7.2 Parallel Video Downloading
   This is a many-to-one scenario. Consider an ad hoc network, where
   each node maintains a cache for recently downloaded files. When a
   node A wants to download a movie, it would be more efficient to
   search the caches of other nearby nodes first than going directly to
   the Internet. If the movie is found in the caches of nodes B, C, and
   D, A can initiate an MRTP session to these nodes, downloading a piece
   of the movie simultaneously
   %(or sequentially, depending on the coding scheme used)
   from each of them. A pair of pointers is used for each flow
   indicating the segment of the video assigned to that flow. There are
   three flows, each with a unique flow ID, in this MRTP session.

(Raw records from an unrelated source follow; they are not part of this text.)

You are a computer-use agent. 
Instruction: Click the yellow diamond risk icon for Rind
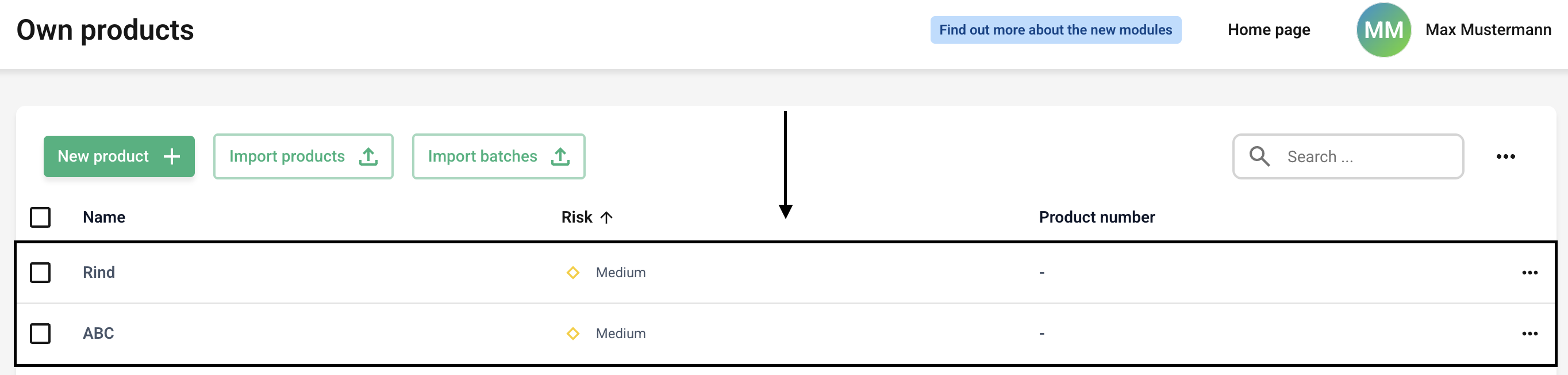coord(573,273)
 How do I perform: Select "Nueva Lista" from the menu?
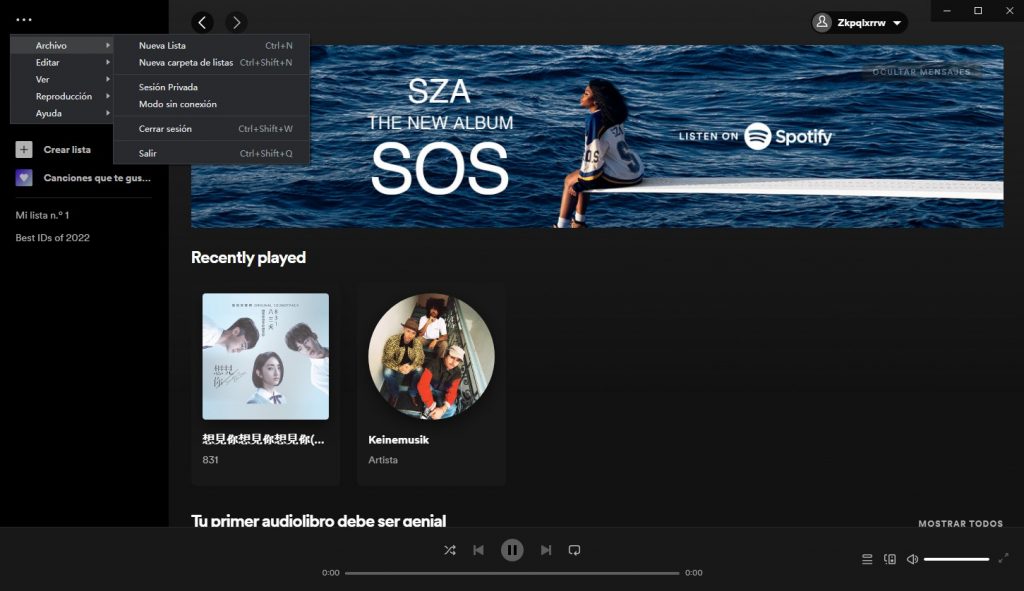point(162,44)
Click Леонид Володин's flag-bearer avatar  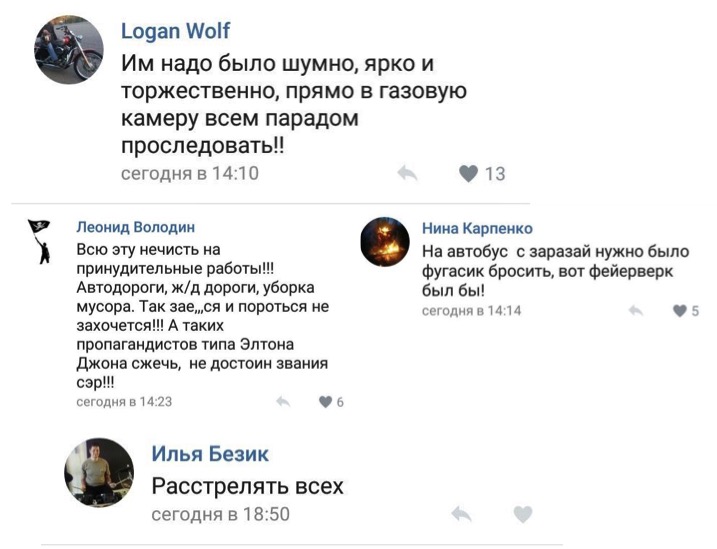tap(40, 241)
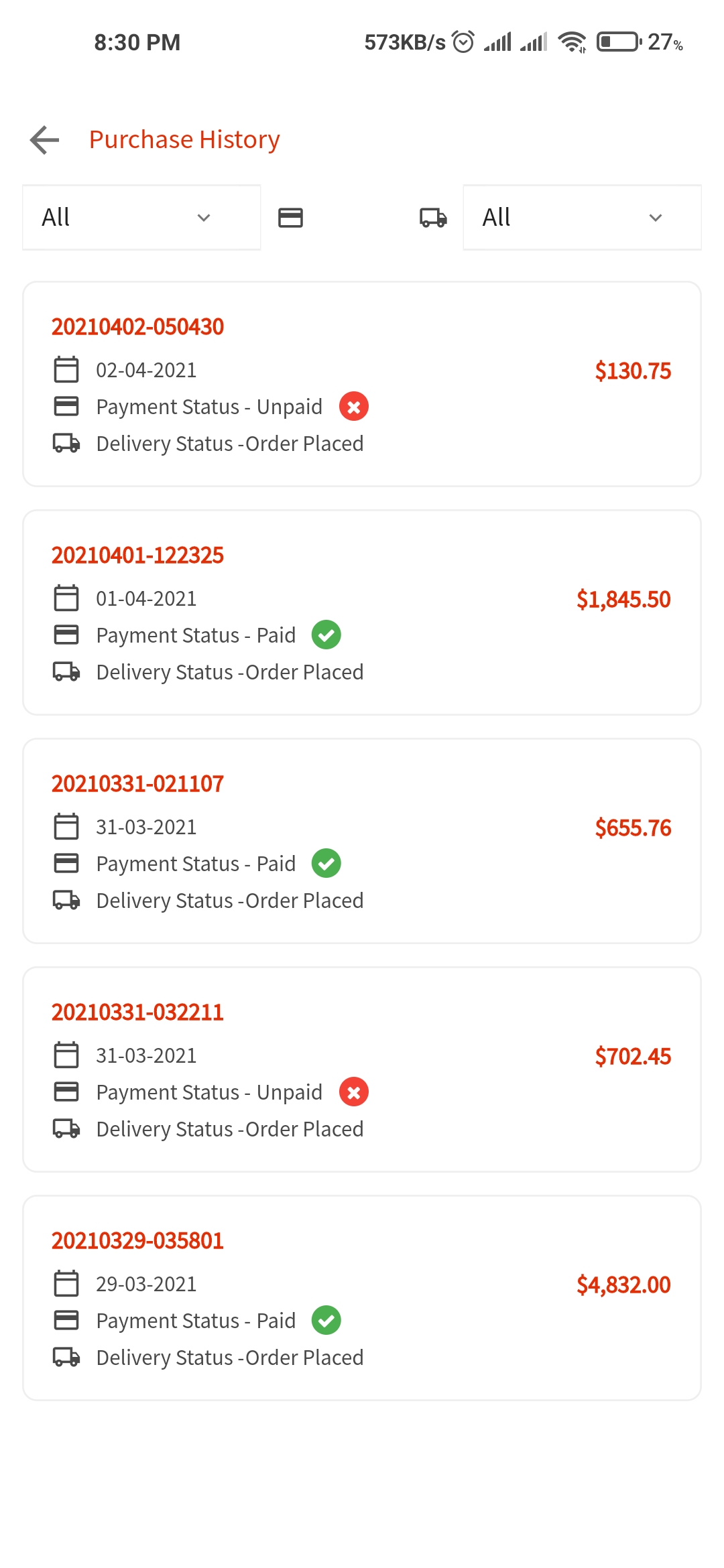This screenshot has width=724, height=1568.
Task: Open order number 20210401-122325
Action: [x=137, y=556]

   However, the flows have the same session ID since they belong to the
   same MRTP session. Resequencing buffers are used in A to reorder the
   packets, using the sequence numbers and the timestamps in their
   headers. A similar application of video streaming in Content Delivery
   Networks (CDN) using multiple servers is presented in [7].

   During the transmission, Node D moves out of the network. Node A
   would delete the flow from D and adjust the file pointers in the
   other two flows. Now the part of the video initially chosen from D
   will be downloaded from B and C instead, by sending Add Flow packets
   to B and C with updated pointers. On the other hand, node A may
   broadcast probes periodically to find new neighbors with the movie
   and replace the stale flows in the session. Note that MRTP provides
   the flexibility for applications to implement these schemes.

   Combined with multistream video coding schemes,  e.g., layered coding
   with unequal protection of the base layer packets [5] or multiple
   description coding [15], error resilience can be greatly improved.
   The video encoder and the traffic allocator adapt to transmission
   errors and topology changes using the information carried in the QoS
   reports.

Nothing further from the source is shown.